DATA EXTRACT:
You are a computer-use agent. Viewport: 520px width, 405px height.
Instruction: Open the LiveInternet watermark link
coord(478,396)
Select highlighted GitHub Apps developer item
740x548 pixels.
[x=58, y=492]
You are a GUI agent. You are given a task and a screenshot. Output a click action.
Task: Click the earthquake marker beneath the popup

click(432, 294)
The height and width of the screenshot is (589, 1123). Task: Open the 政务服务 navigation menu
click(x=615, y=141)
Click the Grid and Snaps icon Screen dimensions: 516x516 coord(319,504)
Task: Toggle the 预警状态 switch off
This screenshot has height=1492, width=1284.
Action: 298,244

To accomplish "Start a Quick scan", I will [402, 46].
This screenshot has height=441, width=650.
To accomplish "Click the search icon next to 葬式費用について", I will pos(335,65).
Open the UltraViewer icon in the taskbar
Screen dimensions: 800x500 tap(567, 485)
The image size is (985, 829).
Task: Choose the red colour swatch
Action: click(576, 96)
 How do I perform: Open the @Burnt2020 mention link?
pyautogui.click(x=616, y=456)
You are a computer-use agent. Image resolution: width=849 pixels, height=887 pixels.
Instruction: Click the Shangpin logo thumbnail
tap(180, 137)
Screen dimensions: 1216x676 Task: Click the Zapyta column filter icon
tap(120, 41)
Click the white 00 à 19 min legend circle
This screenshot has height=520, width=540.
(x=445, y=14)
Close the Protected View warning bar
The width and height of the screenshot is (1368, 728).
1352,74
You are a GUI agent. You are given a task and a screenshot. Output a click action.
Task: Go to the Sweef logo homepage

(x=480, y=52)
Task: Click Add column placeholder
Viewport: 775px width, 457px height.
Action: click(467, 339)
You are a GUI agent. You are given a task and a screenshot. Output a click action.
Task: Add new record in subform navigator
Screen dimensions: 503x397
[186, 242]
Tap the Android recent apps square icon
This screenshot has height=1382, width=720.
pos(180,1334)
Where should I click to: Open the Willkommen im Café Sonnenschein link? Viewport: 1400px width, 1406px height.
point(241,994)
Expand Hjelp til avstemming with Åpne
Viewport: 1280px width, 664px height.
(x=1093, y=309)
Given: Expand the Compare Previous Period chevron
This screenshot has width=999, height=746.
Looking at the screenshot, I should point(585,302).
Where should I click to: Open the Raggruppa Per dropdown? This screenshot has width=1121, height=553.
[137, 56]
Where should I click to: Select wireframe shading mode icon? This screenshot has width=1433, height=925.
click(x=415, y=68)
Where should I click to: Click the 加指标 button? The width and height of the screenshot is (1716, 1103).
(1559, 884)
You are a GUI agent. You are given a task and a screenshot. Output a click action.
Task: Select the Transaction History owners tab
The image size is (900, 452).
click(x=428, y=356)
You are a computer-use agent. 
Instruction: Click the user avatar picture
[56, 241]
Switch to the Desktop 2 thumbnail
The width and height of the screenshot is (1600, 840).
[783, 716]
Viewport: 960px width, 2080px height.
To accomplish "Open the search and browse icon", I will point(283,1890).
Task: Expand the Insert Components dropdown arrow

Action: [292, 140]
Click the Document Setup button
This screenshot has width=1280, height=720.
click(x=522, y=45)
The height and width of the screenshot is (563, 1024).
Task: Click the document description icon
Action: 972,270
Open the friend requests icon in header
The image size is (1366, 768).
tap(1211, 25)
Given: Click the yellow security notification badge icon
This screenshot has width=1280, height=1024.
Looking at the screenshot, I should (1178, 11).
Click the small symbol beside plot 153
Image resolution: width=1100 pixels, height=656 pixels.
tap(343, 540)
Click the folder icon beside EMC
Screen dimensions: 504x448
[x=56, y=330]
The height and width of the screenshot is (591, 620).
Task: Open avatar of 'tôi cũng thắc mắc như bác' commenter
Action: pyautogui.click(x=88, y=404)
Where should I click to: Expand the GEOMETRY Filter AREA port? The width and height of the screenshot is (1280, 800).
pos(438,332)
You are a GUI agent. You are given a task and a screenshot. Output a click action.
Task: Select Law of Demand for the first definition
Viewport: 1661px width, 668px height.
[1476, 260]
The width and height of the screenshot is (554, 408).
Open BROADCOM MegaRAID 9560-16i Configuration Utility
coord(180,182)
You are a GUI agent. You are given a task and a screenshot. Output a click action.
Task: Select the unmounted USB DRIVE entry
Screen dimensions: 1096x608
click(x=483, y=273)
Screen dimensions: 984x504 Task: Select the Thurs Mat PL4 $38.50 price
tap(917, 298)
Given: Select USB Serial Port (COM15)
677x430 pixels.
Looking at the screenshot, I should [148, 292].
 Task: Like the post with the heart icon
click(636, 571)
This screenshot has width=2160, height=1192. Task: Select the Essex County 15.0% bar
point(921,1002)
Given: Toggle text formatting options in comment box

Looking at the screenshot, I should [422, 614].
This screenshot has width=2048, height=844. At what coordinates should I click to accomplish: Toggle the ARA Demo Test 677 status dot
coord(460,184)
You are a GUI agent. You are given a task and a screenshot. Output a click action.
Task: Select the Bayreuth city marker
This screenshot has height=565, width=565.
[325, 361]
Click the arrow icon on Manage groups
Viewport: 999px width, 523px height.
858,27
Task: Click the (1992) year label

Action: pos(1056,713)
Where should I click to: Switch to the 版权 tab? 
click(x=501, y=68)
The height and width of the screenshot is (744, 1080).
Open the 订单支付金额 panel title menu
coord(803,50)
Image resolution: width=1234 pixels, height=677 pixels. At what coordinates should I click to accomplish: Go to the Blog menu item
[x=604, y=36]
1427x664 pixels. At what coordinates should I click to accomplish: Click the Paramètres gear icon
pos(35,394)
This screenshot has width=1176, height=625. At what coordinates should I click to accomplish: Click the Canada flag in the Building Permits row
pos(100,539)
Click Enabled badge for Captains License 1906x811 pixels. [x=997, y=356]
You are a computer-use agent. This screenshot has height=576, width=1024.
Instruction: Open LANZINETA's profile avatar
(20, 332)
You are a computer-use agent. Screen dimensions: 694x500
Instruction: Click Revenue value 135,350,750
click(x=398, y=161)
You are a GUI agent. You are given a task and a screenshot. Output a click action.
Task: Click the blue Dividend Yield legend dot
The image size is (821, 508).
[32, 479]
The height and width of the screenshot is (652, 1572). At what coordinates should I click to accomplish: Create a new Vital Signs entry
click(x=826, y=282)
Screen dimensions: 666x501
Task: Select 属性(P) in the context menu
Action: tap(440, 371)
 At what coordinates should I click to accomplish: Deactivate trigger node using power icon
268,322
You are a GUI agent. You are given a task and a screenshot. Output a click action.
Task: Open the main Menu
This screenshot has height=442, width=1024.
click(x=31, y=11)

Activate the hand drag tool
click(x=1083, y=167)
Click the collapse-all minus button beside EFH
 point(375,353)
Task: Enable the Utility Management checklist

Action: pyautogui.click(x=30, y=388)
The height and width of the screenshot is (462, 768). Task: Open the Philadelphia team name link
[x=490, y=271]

AIM OF THE EXERCISE:
Exact retyping is needed for the line with "This screenshot has height=442, width=1024." and for each line after it through the end of the listing above; no other lines belong.

THE ANSWER:
This screenshot has height=442, width=1024.
click(x=31, y=11)

Activate the hand drag tool
click(x=1083, y=167)
Click the collapse-all minus button beside EFH
 point(375,353)
Task: Enable the Utility Management checklist

Action: pyautogui.click(x=30, y=388)
The height and width of the screenshot is (462, 768). Task: Open the Philadelphia team name link
[x=490, y=271]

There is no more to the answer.